• [Prompt] Quote exactly the lines spanning from the top of the data below to the line that contains "Contact (728, 1773)", including both.

Collected data
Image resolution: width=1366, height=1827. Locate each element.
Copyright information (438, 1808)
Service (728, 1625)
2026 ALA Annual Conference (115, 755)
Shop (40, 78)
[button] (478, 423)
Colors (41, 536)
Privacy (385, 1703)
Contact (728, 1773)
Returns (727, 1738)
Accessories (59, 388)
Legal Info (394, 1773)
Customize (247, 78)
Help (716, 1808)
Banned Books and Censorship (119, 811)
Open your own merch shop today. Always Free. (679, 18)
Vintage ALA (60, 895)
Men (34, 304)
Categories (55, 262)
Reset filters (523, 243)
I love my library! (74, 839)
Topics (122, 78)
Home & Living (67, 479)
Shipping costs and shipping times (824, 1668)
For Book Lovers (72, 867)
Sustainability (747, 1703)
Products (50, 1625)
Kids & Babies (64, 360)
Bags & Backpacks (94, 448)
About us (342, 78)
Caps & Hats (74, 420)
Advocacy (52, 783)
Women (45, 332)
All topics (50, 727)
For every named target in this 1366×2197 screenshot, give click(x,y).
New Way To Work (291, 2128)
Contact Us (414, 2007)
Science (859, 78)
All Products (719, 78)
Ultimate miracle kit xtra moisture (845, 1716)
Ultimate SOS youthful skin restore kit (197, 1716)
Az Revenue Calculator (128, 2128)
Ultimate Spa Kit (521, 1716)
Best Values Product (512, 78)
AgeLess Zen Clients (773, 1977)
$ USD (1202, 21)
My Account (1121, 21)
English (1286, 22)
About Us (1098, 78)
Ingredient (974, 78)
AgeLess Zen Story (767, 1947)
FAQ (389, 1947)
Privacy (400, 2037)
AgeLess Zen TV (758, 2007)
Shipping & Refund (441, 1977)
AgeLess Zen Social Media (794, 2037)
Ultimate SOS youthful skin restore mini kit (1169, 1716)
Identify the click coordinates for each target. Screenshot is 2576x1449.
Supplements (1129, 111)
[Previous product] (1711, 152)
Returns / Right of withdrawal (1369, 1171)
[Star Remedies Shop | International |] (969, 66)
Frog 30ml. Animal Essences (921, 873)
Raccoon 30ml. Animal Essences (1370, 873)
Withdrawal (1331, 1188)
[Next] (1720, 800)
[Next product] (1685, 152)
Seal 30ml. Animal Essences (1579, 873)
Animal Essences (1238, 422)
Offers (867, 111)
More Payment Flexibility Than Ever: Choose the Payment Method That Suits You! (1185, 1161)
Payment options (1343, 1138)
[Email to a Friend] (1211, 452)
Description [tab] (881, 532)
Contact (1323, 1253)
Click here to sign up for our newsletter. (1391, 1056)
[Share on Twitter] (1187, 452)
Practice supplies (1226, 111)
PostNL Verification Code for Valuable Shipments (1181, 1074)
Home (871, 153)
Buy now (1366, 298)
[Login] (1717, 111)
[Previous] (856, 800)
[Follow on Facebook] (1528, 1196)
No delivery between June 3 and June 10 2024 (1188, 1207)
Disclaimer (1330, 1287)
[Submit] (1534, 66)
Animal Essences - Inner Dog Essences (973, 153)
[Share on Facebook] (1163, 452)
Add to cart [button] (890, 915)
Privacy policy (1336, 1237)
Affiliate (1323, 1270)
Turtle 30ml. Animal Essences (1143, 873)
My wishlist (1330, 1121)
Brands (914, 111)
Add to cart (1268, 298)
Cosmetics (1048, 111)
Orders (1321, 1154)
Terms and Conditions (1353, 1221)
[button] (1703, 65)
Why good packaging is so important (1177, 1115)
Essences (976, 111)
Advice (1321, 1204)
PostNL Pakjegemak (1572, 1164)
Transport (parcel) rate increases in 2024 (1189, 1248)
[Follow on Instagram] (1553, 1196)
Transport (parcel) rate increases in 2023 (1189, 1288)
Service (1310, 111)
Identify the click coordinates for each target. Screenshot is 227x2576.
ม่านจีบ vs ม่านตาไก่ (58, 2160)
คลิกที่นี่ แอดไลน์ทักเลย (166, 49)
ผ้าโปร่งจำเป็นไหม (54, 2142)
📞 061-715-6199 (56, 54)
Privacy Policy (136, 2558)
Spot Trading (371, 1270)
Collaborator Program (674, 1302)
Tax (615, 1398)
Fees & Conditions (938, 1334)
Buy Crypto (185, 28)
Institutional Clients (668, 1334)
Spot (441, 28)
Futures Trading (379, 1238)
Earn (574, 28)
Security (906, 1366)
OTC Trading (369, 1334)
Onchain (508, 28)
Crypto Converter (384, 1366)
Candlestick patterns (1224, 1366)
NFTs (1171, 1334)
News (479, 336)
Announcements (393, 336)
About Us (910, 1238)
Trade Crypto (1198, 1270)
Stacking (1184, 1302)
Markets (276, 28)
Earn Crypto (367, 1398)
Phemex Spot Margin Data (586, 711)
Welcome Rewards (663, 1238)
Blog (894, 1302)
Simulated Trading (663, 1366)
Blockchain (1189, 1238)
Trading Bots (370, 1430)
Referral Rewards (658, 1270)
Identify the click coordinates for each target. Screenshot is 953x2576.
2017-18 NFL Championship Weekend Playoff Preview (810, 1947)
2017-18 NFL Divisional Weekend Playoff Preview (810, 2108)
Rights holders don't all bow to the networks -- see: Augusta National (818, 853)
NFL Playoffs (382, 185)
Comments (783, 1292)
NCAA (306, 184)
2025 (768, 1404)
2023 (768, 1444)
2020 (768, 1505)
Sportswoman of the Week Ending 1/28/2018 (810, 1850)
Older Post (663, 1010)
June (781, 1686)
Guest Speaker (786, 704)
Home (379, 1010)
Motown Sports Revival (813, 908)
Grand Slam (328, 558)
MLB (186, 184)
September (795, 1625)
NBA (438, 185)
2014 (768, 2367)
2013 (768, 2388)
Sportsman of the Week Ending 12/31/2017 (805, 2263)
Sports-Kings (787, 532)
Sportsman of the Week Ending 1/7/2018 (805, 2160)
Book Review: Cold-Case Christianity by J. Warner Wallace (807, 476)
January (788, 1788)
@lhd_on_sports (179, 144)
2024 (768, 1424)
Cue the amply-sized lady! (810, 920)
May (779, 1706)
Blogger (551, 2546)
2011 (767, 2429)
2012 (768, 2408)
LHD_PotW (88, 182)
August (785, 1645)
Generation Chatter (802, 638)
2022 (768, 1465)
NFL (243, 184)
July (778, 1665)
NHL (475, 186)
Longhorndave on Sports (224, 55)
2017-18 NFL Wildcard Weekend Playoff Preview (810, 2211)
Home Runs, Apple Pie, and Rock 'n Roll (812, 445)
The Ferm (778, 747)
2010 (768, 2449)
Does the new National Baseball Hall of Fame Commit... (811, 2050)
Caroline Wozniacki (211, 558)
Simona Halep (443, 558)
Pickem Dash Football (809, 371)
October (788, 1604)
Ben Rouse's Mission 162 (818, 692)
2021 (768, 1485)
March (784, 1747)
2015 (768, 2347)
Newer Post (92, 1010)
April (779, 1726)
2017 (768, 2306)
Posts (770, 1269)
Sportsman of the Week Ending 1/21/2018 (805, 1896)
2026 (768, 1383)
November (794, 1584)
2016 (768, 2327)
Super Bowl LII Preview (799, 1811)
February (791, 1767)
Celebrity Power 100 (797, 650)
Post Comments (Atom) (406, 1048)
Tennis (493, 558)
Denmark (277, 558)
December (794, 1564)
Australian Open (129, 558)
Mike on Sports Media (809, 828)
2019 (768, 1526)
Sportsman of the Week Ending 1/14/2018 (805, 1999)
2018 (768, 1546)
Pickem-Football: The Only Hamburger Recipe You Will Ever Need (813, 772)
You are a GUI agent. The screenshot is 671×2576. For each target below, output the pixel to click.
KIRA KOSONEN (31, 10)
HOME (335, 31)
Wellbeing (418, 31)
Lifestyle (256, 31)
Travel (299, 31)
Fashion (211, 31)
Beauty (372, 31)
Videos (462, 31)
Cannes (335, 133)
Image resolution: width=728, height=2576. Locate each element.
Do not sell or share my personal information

• [Worked solution]
Image resolution: width=1366, height=1827. Locate each element.
Copyright information (438, 1808)
Service (728, 1625)
2026 ALA Annual Conference (115, 755)
Shop (40, 78)
[button] (478, 423)
Colors (41, 536)
Privacy (385, 1703)
Contact (728, 1773)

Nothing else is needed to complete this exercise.